PROVIDED ENTRIES

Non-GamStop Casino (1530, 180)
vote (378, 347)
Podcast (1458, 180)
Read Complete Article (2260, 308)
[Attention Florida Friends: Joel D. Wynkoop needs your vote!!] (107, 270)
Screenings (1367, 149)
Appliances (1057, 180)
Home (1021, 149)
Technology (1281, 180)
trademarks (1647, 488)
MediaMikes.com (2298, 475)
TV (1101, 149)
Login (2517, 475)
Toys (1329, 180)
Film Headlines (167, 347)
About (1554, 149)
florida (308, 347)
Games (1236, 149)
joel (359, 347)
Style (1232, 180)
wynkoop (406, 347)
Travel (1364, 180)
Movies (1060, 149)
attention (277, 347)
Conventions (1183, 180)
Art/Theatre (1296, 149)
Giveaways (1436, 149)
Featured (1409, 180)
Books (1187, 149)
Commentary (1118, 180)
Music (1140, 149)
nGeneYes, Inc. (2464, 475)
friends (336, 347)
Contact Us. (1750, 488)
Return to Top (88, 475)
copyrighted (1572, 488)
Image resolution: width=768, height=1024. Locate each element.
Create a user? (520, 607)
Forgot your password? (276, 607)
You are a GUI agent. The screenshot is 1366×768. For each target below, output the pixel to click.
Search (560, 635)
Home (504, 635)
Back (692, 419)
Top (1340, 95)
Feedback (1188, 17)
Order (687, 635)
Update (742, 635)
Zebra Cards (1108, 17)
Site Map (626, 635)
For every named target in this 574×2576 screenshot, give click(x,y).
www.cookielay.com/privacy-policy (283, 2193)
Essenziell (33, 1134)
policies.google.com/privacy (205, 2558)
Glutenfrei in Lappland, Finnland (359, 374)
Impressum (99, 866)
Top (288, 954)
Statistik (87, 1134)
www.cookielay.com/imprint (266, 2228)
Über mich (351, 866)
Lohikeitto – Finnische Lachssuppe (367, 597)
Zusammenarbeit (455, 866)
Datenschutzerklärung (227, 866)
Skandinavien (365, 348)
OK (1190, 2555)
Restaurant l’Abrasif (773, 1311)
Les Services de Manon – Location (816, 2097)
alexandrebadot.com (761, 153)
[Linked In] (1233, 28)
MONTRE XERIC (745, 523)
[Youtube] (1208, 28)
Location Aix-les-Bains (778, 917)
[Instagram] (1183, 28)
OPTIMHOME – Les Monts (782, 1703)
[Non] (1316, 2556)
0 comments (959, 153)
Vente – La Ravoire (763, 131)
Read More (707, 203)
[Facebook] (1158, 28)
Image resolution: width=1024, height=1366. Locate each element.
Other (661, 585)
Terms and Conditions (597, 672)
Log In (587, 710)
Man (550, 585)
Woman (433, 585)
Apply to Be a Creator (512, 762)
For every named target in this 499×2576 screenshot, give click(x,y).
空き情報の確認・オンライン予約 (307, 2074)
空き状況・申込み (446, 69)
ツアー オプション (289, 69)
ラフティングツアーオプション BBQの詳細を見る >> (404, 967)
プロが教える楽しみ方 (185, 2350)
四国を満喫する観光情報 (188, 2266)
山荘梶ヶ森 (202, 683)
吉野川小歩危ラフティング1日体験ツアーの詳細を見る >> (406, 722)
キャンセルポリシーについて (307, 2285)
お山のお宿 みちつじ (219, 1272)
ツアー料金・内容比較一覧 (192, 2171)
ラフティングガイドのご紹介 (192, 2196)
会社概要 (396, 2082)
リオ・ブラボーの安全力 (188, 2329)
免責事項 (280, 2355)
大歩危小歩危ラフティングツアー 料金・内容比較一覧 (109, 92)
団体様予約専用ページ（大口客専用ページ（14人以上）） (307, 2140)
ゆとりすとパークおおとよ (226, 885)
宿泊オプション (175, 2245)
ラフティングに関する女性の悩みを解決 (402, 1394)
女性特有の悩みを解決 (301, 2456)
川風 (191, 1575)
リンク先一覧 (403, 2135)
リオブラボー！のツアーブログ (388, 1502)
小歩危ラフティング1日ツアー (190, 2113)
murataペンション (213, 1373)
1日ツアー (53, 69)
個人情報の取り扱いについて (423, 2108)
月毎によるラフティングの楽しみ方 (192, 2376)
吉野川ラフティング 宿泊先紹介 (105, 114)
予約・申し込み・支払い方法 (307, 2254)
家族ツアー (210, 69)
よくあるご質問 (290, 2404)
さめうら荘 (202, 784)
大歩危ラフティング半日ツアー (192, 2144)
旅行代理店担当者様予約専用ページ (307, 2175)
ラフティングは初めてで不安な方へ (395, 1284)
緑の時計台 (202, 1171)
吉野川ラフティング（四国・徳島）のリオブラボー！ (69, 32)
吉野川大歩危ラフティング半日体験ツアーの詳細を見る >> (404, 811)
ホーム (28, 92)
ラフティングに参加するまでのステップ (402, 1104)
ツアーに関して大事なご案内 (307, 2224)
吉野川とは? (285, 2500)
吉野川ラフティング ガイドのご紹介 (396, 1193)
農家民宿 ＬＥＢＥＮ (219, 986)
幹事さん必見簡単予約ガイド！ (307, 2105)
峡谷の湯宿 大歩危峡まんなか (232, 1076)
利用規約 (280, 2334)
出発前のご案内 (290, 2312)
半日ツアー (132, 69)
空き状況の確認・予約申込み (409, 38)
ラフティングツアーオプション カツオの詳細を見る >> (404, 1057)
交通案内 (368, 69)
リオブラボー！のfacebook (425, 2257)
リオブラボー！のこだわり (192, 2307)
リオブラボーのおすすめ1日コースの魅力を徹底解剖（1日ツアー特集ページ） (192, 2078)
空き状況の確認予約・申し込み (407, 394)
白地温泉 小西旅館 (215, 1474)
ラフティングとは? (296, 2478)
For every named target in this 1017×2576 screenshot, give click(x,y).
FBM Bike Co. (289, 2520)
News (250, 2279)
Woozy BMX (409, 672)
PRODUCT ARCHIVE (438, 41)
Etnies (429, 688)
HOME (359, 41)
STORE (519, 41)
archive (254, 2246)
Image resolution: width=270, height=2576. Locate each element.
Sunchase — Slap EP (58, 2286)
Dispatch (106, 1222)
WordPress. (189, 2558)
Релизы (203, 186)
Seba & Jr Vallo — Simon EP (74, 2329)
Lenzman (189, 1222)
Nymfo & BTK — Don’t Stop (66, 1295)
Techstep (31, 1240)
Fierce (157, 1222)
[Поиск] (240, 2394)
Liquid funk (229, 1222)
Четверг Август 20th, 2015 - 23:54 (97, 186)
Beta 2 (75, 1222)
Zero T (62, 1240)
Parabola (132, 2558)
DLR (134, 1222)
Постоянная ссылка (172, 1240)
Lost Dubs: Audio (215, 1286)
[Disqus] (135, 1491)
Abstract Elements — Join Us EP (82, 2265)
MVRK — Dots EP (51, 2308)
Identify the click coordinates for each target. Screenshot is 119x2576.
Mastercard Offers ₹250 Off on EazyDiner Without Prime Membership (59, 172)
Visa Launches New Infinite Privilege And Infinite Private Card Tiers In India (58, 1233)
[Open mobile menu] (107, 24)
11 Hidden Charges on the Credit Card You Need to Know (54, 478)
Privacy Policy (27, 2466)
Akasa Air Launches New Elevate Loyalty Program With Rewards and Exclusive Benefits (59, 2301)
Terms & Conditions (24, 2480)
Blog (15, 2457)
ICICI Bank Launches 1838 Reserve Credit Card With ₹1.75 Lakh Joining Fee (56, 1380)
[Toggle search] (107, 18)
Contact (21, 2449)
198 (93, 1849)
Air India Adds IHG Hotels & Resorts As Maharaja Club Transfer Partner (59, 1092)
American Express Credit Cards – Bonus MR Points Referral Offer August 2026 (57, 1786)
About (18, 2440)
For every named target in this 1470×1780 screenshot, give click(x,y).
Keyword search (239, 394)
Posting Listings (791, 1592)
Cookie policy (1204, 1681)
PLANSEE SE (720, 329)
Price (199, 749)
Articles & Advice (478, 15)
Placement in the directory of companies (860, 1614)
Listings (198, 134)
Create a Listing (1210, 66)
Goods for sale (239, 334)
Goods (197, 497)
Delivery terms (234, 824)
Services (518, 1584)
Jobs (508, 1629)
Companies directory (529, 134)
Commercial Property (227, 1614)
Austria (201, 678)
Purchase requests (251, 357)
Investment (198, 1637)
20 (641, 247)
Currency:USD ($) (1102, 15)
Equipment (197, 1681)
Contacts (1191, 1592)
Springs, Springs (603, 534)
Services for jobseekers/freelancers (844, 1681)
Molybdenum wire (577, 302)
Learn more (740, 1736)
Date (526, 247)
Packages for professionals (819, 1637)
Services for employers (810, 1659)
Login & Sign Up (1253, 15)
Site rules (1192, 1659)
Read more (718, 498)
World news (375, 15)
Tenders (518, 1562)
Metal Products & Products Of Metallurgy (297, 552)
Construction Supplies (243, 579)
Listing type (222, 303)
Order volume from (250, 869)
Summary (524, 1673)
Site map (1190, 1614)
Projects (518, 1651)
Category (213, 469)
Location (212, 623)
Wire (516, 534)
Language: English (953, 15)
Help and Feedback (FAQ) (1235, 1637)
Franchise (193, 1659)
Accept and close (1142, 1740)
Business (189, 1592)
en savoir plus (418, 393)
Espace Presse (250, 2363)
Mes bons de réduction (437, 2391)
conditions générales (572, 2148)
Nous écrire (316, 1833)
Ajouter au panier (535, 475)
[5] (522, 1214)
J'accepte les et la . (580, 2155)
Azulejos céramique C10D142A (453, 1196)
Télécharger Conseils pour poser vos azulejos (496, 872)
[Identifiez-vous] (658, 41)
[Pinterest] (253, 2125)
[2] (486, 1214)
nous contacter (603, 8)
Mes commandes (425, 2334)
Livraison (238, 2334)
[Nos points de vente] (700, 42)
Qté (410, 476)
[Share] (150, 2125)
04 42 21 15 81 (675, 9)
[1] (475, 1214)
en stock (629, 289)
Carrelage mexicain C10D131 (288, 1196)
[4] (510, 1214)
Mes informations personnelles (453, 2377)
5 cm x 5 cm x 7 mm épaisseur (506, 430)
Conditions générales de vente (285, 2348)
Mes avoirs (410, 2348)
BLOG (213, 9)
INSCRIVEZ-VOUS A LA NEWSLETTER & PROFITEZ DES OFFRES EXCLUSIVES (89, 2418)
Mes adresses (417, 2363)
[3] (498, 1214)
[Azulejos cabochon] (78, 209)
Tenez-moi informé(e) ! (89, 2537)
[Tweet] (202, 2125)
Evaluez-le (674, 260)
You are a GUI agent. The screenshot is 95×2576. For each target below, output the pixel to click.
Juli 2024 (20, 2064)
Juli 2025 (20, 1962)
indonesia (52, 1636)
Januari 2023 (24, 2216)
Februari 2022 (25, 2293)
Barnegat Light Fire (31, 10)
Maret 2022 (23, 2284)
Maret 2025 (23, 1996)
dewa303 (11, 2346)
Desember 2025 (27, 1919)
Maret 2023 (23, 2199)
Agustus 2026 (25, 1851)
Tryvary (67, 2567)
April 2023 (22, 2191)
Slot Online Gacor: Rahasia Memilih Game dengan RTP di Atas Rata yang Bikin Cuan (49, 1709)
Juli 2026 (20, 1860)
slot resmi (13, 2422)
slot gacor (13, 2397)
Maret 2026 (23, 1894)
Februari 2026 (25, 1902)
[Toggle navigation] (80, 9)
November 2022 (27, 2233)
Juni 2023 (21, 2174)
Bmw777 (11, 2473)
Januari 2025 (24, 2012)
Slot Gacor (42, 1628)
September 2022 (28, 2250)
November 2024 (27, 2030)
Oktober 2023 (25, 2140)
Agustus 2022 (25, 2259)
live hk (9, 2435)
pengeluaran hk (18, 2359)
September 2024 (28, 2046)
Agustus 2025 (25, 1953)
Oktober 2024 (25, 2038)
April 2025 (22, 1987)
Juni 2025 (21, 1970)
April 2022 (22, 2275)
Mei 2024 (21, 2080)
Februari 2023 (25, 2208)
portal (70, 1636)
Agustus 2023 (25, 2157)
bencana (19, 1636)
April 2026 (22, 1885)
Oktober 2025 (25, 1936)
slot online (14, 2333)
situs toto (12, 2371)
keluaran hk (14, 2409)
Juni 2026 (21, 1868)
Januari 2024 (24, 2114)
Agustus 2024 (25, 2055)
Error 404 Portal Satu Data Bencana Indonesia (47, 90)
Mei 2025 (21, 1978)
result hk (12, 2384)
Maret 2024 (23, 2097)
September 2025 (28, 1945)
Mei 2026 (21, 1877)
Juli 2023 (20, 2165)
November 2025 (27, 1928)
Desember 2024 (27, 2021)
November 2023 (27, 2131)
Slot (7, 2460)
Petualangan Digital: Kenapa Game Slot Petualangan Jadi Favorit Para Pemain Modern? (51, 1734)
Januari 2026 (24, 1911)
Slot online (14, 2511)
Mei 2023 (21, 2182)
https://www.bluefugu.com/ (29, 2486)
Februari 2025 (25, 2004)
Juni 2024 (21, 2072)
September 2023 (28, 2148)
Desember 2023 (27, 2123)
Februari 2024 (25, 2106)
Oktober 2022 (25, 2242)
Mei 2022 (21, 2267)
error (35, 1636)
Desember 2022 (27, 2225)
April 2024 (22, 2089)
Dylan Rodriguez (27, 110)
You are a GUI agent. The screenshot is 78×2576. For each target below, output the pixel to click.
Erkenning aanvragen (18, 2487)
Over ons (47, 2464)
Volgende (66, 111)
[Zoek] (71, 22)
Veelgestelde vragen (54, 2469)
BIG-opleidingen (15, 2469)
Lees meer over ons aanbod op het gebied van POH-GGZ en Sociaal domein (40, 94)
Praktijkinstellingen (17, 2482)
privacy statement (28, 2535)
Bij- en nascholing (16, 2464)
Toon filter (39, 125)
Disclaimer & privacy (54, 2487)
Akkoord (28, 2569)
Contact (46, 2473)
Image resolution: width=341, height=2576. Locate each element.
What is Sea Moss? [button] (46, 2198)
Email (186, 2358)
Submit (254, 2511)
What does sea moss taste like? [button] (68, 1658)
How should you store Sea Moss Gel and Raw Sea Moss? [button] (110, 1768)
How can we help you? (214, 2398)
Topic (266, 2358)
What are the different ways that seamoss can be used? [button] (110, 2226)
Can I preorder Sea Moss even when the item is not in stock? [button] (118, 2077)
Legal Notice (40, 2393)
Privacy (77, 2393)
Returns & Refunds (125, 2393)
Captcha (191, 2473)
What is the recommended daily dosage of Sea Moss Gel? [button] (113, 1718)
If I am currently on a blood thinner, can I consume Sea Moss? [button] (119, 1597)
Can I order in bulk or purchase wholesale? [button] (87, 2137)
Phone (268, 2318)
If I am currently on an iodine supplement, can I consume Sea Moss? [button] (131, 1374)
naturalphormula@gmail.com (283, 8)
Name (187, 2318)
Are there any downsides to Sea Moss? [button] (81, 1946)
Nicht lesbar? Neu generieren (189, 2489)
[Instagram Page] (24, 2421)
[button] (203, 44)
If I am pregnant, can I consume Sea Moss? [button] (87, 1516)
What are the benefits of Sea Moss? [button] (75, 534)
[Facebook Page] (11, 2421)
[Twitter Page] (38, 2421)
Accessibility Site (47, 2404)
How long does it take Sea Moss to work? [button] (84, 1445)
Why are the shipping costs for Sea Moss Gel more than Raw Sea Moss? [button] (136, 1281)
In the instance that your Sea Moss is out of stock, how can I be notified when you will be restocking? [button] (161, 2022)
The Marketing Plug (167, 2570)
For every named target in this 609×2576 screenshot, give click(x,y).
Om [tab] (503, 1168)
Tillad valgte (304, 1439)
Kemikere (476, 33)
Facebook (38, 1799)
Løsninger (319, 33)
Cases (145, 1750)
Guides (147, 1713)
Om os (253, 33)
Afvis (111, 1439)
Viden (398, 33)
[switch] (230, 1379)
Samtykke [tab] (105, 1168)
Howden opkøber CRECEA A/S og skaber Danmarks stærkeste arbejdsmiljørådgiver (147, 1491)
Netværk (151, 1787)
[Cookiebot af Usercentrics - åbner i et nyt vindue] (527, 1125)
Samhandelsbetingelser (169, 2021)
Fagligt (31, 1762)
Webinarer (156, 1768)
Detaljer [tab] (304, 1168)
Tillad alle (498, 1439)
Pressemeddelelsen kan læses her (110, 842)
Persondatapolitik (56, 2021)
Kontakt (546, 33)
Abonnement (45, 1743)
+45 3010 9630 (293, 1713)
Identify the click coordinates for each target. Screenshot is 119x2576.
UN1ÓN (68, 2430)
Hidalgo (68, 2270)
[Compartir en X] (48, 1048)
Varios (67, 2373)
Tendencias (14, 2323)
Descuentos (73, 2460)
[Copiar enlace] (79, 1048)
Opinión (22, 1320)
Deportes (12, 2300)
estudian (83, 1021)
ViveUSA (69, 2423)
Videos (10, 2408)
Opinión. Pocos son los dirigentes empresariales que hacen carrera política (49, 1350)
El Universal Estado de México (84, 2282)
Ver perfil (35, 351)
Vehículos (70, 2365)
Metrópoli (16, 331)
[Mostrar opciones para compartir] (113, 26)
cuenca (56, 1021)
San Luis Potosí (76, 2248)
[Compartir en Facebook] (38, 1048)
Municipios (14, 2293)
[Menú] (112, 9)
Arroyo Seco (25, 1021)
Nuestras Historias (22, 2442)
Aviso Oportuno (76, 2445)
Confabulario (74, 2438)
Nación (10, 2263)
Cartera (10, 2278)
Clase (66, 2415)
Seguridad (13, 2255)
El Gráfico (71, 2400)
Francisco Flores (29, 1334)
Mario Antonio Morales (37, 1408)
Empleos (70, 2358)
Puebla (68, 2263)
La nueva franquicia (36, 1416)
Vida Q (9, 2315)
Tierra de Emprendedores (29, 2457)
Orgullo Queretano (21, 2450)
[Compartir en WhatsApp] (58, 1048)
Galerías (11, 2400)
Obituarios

TASK DESCRIPTION
Check each line of the listing for "Juli", and copy the ones that hold it.

THE ANSWER
Juli 2024 (20, 2064)
Juli 2025 (20, 1962)
Juli 2026 (20, 1860)
Juli 2023 (20, 2165)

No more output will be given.